Colisões entre Baleias e Navios Aumentam na África do Sul
Mudanças nas rotas de navegação, devido a conflitos no Oriente Médio, elevam o risco de acidentes com baleias na costa da África do Sul.
Cientistas estão alertando sobre um aumento no risco de colisões entre baleias e navios ao largo da costa sudoeste da África do Sul. Esse fenômeno está relacionado às mudanças nas rotas de navegação, originadas por conflitos no Oriente Médio. Desde 2023, quando rebeldes houthis sequestraram um navio de bandeira britânica próximo ao Iémen, muitos embarques passaram a contornar a África do Sul. Como resultado, as chances de colisões com esses majestosos mamíferos na região aumentaram consideravelmente.
A situação foi ainda mais agravada pela guerra em andamento entre os Estados Unidos e Israel, de um lado, e o Irã, do outro. Esse contexto fez com que mais navios, que transportam mercadorias entre a Ásia e a Europa, optassem por essa rota ao redor da África, evitando os perigos do Oriente Médio. De acordo com a AFP, que cita o relatório PortWatch do Fundo Monetário Internacional, cerca de 89 embarcações comerciais navegaram pelo Cabo da Boa Esperança entre março e abril deste ano — um número quase duas vezes maior do que as 44 embarcações que fizeram o mesmo no mesmo período em 2023.

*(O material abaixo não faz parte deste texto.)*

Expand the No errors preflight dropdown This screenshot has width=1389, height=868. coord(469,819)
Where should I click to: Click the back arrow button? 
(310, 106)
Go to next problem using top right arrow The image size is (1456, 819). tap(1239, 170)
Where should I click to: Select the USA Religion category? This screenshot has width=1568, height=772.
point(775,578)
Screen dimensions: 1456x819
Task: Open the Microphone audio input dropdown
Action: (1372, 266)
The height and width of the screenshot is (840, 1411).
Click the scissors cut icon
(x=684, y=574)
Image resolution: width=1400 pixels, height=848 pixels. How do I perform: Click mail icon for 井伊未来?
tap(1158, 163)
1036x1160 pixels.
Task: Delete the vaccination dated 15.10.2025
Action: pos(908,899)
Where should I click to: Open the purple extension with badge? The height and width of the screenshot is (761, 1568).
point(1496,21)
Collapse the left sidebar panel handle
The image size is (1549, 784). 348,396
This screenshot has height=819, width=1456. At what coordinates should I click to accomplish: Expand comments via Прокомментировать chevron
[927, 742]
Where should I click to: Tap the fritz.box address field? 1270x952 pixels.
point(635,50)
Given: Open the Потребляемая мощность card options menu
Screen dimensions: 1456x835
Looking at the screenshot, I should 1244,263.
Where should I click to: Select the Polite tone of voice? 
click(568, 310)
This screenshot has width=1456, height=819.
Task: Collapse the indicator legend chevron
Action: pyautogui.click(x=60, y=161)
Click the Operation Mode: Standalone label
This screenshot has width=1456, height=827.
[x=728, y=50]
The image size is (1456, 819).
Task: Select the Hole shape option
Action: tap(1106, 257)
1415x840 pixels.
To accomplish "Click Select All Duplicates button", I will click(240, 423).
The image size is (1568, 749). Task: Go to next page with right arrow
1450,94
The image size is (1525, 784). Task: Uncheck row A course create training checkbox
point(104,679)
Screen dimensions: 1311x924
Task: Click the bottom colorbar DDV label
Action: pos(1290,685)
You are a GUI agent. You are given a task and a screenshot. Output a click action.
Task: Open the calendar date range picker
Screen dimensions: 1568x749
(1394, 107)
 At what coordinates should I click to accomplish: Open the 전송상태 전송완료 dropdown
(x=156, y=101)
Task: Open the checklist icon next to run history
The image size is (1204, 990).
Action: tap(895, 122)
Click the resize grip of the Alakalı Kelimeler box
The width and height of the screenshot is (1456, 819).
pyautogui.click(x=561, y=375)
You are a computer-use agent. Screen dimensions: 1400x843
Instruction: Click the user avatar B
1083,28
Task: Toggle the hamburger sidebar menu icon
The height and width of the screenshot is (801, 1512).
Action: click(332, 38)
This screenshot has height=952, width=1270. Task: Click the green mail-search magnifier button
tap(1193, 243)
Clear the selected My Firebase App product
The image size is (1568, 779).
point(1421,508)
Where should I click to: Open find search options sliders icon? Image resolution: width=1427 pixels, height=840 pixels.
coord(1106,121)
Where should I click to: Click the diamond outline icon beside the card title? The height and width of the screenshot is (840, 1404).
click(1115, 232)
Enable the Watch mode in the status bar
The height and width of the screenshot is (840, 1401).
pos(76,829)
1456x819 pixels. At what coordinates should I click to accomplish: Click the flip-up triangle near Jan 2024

A professora Els Vermeulen, principal cientista da Unidade de Baleias da Universidade de Pretória, e sua equipe apresentaram suas descobertas recentemente à Comissão Internacional da Baleia. Em entrevista à BBC, Vermeulen comentou que sua equipe analisou modelos de distribuição de diferentes espécies de baleias no Cabo Ocidental e sobrepôs esses modelos com as rotas de navegação, a fim de identificar onde há maior risco de colisões.
Ela observou que é complicado quantificar quantas baleias são atingidas, principalmente pela falta de dados atualizados. Além disso, muitos dos acidentes ocorrem em alto-mar, fazendo com que os animais afundem em vez de aparecerem na costa. Esse fenômeno é conhecido como "mortalidade críptica", o que dificulta a avaliação da gravidade do problema.
Para enfrentar essa questão, Vermeulen sugeriu algumas abordagens, como ajustar as rotas dos navios e reduzir a velocidade das embarcações em determinados períodos do ano. No entanto, ela ressaltou que, até que mais dados sejam coletados, é difícil recomendar soluções eficazes.
Vermeulen e sua equipe planejam realizar uma pesquisa sistemática sobre as populações de baleias no alto-mar, seja por avião ou barco. Contudo, ela destacou a necessidade de apoio para essa iniciativa: "É gratificante ver como as pessoas estão dispostas a se unir para resolver essa questão. Agora, a responsabilidade recai sobre a comunidade científica para apresentar dados confiáveis sobre a população de baleias no offshore", afirmou.